As Maciej points out, this is not the standard of evidence that user
agent implementors usually use when making compatibility decisions.  I
understand that this is a bit of a cultural divide in this group, but
I'll try to give you a flavor of why UA folks think this way.

A number of months ago, I helped change the way JavaScript prototypes
were configured in WebKit.  Instead of using the lexical or dynamic
scope (which is what WebKit was using a mix of at the time), we
changed them to some other esoteric rule that matched Firefox and IE.
At the time, we had zero evidence that this change had any
compatibility because the cases where these things are different are
extremely obscure.  So, why did we change it?  Well, because there's
no value in being different from other browsers and some (potential)
value in being the same.  That means the benefit (potentially
non-zero) outweighs the cost (essentially zero).

Now, as far as I know, the project still has zero evidence that this
change actually improved compatibility in the real world.  However, I
happen to know by some random coincidence that this change was hugely
beneficial.  It just so happens that when folks use both Selenium (a
popular web application testing harness) and Prototype.js (a popular
JavaScript library), they arrive in precisely the situation where
these computations give different answers.  Without the change,
developers have a lot of trouble testing a Prototype.js-using web site
with Selenium, but, with the change, it works fine.

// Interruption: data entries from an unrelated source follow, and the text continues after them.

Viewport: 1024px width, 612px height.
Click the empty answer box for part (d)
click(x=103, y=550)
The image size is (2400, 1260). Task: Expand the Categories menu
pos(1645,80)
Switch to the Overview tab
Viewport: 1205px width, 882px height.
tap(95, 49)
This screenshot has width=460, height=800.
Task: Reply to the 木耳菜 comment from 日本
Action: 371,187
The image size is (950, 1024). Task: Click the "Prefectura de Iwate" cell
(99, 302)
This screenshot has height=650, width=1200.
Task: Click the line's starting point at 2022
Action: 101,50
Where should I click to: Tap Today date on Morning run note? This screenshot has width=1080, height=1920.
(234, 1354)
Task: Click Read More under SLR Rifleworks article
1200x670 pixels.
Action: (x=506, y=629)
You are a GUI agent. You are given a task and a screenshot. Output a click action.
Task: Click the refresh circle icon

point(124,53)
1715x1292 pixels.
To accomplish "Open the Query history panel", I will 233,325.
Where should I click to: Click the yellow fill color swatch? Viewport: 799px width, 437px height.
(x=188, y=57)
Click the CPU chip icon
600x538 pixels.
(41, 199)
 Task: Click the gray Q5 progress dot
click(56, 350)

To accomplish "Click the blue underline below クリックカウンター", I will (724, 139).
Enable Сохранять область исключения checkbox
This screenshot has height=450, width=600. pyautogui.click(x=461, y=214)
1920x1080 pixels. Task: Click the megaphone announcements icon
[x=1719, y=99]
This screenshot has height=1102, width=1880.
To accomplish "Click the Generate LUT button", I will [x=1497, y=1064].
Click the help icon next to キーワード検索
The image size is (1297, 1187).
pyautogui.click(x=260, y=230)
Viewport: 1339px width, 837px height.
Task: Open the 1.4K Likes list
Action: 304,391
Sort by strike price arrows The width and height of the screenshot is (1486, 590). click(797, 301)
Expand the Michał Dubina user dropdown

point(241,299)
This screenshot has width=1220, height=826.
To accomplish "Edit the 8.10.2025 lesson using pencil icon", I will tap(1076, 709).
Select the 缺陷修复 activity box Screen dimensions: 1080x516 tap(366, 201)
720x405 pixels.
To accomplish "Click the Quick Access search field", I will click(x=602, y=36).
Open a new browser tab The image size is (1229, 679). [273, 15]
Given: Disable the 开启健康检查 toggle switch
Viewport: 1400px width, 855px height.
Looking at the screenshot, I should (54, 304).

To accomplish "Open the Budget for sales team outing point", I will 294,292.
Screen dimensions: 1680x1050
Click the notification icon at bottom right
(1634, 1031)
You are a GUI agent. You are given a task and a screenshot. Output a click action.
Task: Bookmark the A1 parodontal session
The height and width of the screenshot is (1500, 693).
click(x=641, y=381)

So what are the consequences of the change?  Well, it means developers
are much more likely to test their web sites in Safari because they
can just re-use their existing Selenium tests instead of having to
build or find another testing harness.  That means they're more likely
to fix bugs that affect Safari, which means their web sites will work
better in Safari.  That, in turns, means users of Safari will have
better experiences at web sites and the marketshare of Safari will

If the WebKit project had required actual examples of the change being
beneficial, they probably would not have made that change and would
not have enjoyed the benefits.  Now, not every change pays off as well
as the one I describe, and, in many cases, we never find out how well
they pay off.  The point is more that user agent implementing are
being rational when they make these sorts of decisions.

> If you allow non-ASCII characters (or actually require support), you'll also
> have to figure out how existing server and client based APIs are to deal
> with them (so what encoding is it?).

For our purposes, it doesn't really matter how existing servers handle
the encodings.  In the end, they do what they do.  As long as we send
the "right" bytes on the wire, they'll do the "right" thing, whatever
that is.  As for client APIs, yes, we'll need to get that right,
either in this specification or in the specification of those APIs (as
we've discussed elsewhere in this thread).